A new cyclone prediction model will indicate the severity of a cyclone at least 12 hours in advance
time and again, India's east coast has been battered by storm surges and cyclones. The loss of life and property often runs into millions of rupees. And frequently in the eye of the storm is the meteorological authorities, who are blamed for not flashing the warning signals beforehand.
To make the job of weather forecasters easier, scientists have developed a computer-based cyclone forecasting model that will indicate the severity of an impending cyclone at least 12 hours in advance. This will also help the authorities concerned take measures to minimise losses.
The model was developed by S K Dube of the Centre for Atmospheric Sciences at the Indian Institute of Technology, New Delhi, and his colleagues U C Mohanty, P C Sinha and A D Rao. By using parameters like wind speed, speed of the movement of the cyclones and geographical features of coastal regions, the new model can zero in on any area, says Dube.

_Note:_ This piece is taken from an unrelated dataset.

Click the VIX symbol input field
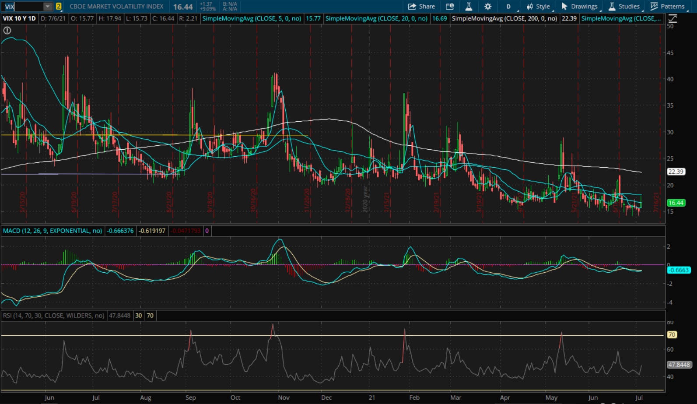 pyautogui.click(x=22, y=7)
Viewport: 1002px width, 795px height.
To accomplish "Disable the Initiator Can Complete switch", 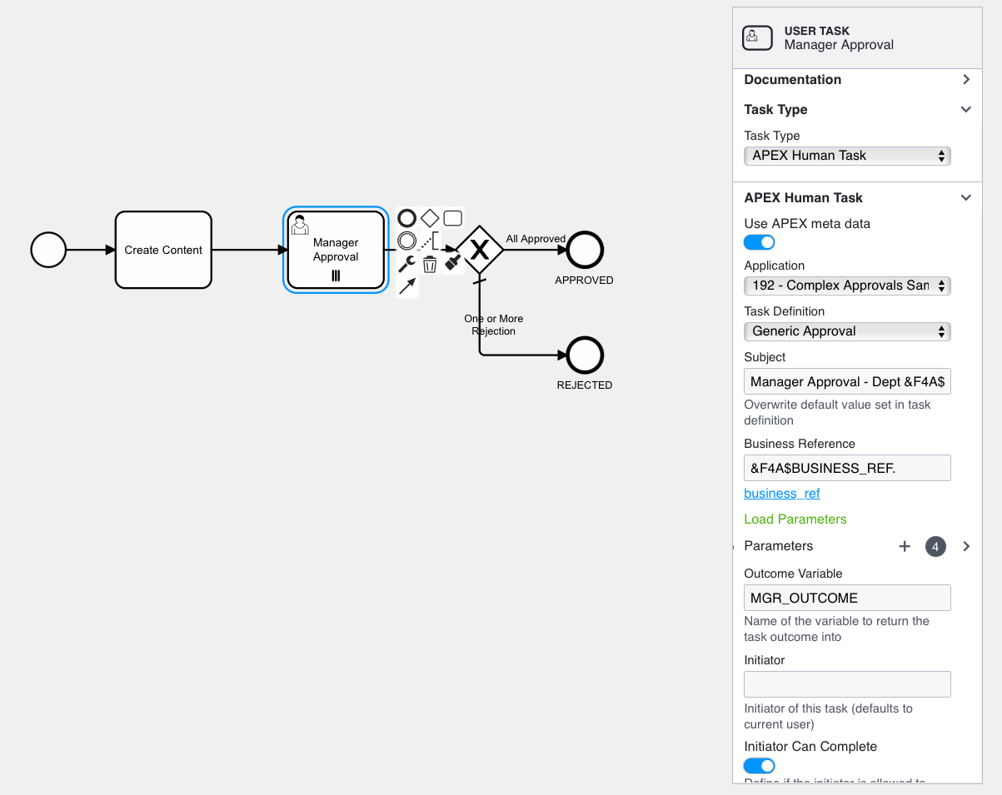I will 759,765.
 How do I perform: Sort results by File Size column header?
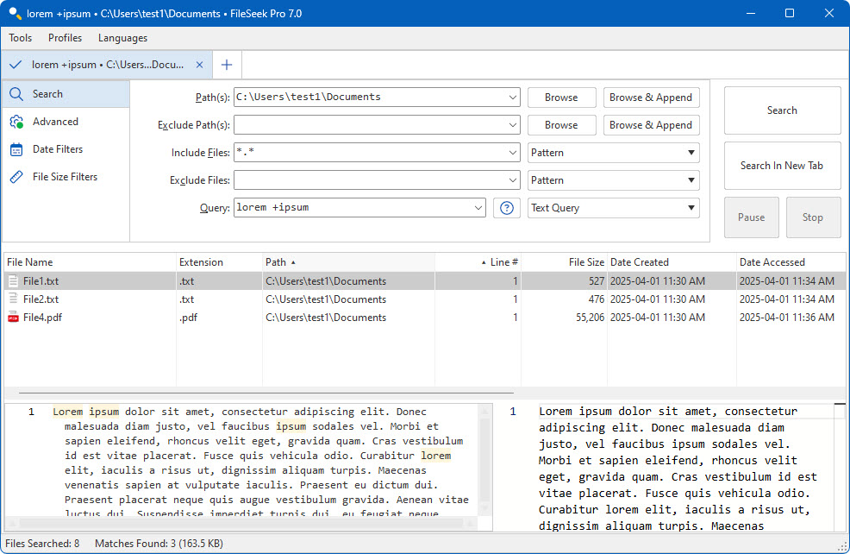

It can identify the magnitude of the surge, the most likely areas where the surge is expected to hit and inundation areas up to 10-15 kilometres inside the coast. A surge or rise in sea level due to cyclones is the leading cause of death and damage because the rising wall of water floods large areas. This is a common phenomenon in India's east coast and Bangladesh (PTI Science Service , November 1-15, 1999). For calculation, the model requires satellite data, which can be collected from insat satellites, says Dube. The Indian Meteorological Department (imd) is, at present, testing the operational feasibility of the model for its inclusion in imd 's cyclone warning programme.
Compared to the current methods used by imd for weather forecasting, the computer-based model is more efficient as it can identify the exact areas which are likely to get inundated.

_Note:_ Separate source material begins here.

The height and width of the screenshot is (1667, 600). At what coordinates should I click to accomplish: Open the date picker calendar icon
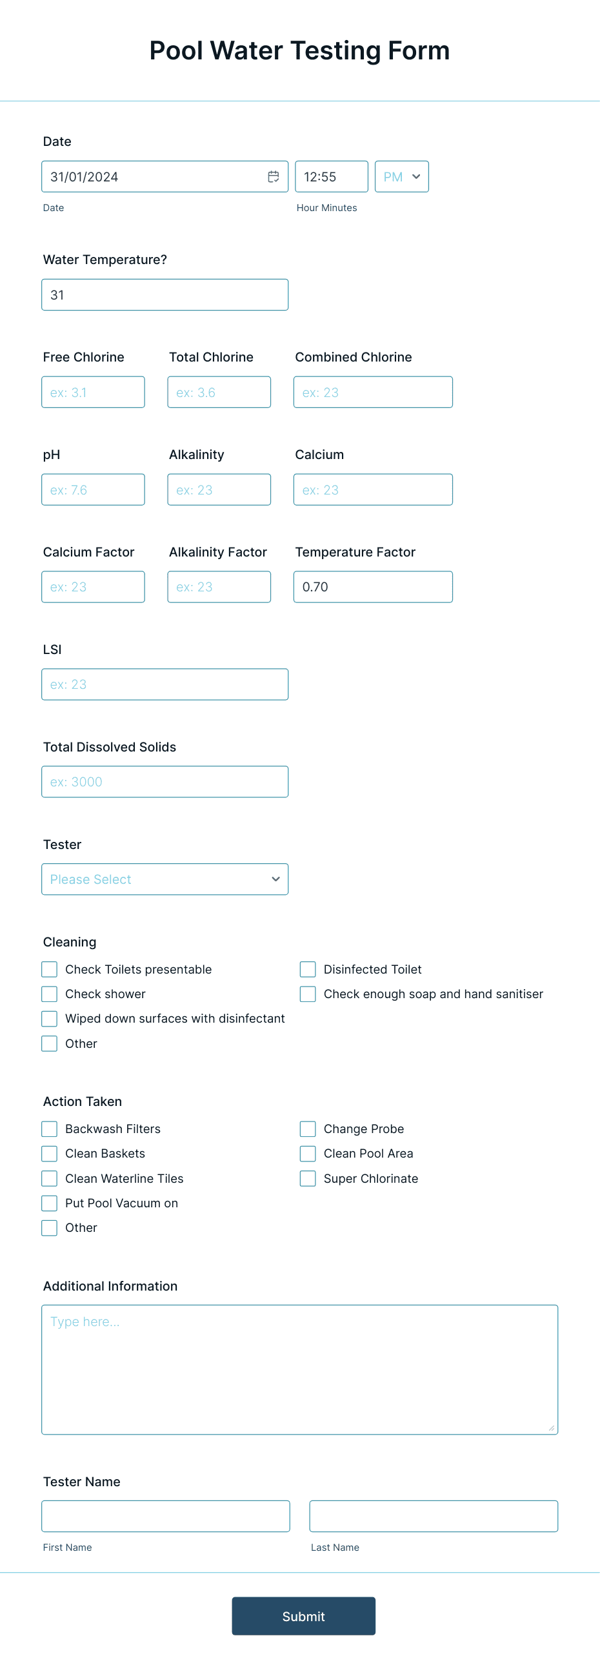click(x=273, y=176)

Furthermore, keeping in mind the different topography of different regions, the scientists have developed site-specific versions for seven cyclone-prone regions in the country. "We have prepared storm surge prediction models for Andhra Pradesh, Orissa, West Bengal and Gujarat coasts, which are the four major cyclone-prone coasts in India, says Dube.

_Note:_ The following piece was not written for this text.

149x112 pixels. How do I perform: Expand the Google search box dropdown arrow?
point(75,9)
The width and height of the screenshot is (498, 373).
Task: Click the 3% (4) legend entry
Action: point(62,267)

The iit team has also developed models for southern Indian peninsula, Sri Lanka, Mynamar and Bangladesh coasts. All models have been calibrated using data recorded in various earlier cyclones, he says.
Meanwhile, the Chennai-based National Institute of Ocean Technology has also developed a surge prediction model, which is claimed to be more efficient than the one developed by the iit scientists in representing the complex geographical features of the coast.